I am a history buff, especially when it comes to our economic history. Well, one thing I have learned is the past is never dead, and there are always those who believe “yesterday” was somehow better than “today.” Nostalgia, even among educated economists, conveniently represses that which does not favor the halcyon days of long ago. As well, suggesting that our country move toward the “way things used to be” suggests ignorance of how the world has changed and how the sheer magnitude of that change makes it impossible to go back to “the good old days.”
The international monetary system set up at Bretton Woods in 1944 is on the verge of breaking down. It could still be saved by heroic measures, especially if these were taken in the United States. They would include an immediate slash in projected government expenditures, an immediate balancing of the budget, and a halt in any further increase in the stock of money.
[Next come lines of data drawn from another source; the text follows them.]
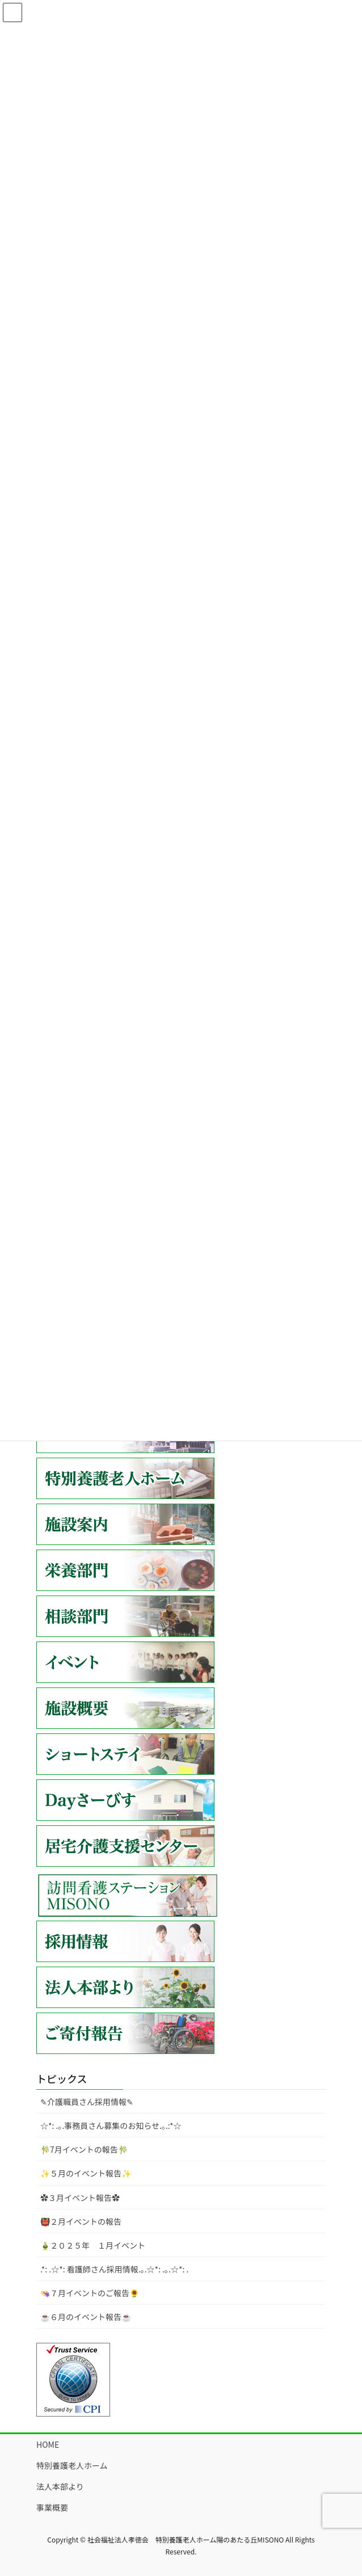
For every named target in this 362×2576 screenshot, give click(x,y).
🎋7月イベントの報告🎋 (84, 2149)
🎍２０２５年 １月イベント (92, 2245)
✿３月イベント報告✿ (80, 2197)
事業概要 (52, 2507)
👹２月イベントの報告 (80, 2221)
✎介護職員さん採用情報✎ (86, 2101)
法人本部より (60, 2486)
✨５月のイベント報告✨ (85, 2173)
Henry Hazlitt wrote the above in a Los Angeles Times editorial in March of 1969. He was then predicting that the U.S. would move off the gold standard, which would cause an inflationary collapse of the global economy. He was right about moving off the gold standard, but as far as the inflationary collapse, well, we are still here and inflation is not the big concern; deflation is the boogey man today. Hey, but who cares about facts. Let’s just go back to a time when a dollar had “true” monetary value, meaning physical gold backed it up.
Earlier this week Thomas Hoenig, president of the Kansas City Federal Reserve, went out of his way to call the gold standard a “very legitimate monetary system.” In November, World Bank President Robert Zoellick and Indiana Republican Congressman Mike Pence both called for a serious look at using gold as the centerpiece of international monetary reform. The fact that a Fed leader, the highest-ranking American official in international economics, and a potential presidential candidate are talking up the gold standard indicates that floating money is running out of political cover, and that the obstacles to gold replacing it are narrowing.
Hmmm … let’s see now. Today, the largest and most liquid market on the planet is forex. Countries, international banks, multinational corporations, hedge funds, money managers of all stripes, and more than a few folks trade forex. The lynchpin of the forex market is the U.S. dollar. Imagine for just one moment if the U.S. dollar were static. Imagine little if any speculation about the dollar movement related to other currencies. Imagine, for a moment, that physical gold is the reserve currency of a global economy that runs on the instantaneous transmission of information, a world that now sees physicals assets (of all kinds) as ethereal markers, never touched symbols of wealth, digital wealth, if you will. Yes, Imagine that …
Folks, in the 1930s, we were on the gold standard. Now that fact kept us from economic collapse, inflationary spirals, and massive debt, right? Folks, these are serious times and we need serious people to get our country and the world back on track. So, no more stupid talk; just get on with making it right within the context of the real world.